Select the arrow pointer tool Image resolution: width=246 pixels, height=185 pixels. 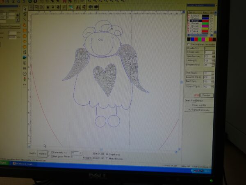25,9
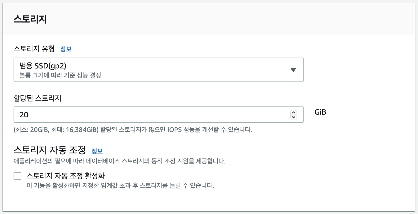
Task: Click the dropdown arrow beside 범용 SSD(gp2)
Action: point(293,70)
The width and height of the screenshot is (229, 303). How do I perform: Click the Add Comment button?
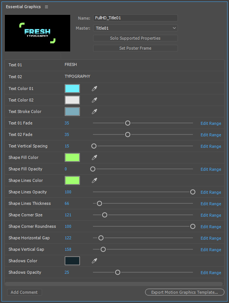coord(24,292)
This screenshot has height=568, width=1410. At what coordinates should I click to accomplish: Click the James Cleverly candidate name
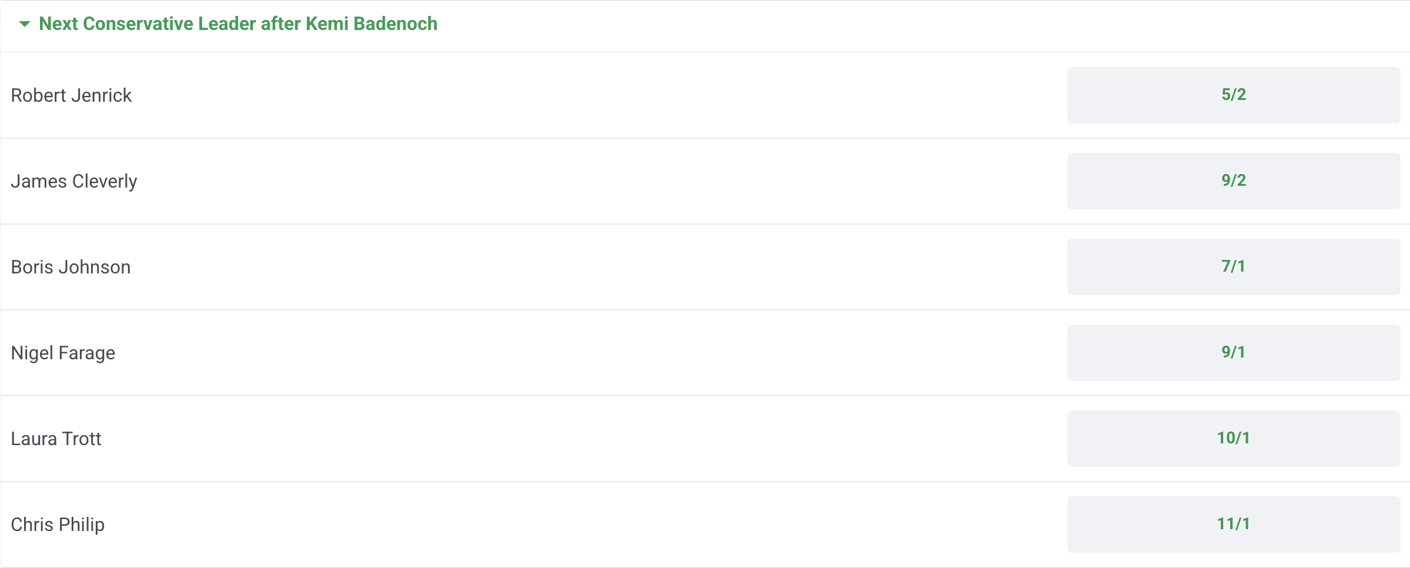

***

◆ **GIVEN TASK**:
Write out again, word for word, the stretch from the line containing "The width and" through the end of the records, leaving out the pictures.

◆ **RESPONSE TO THIS TASK**:
The width and height of the screenshot is (229, 303). How do I perform: Click the Add Comment button?
coord(24,292)
This screenshot has height=568, width=1410. At what coordinates should I click to accomplish: Click the James Cleverly candidate name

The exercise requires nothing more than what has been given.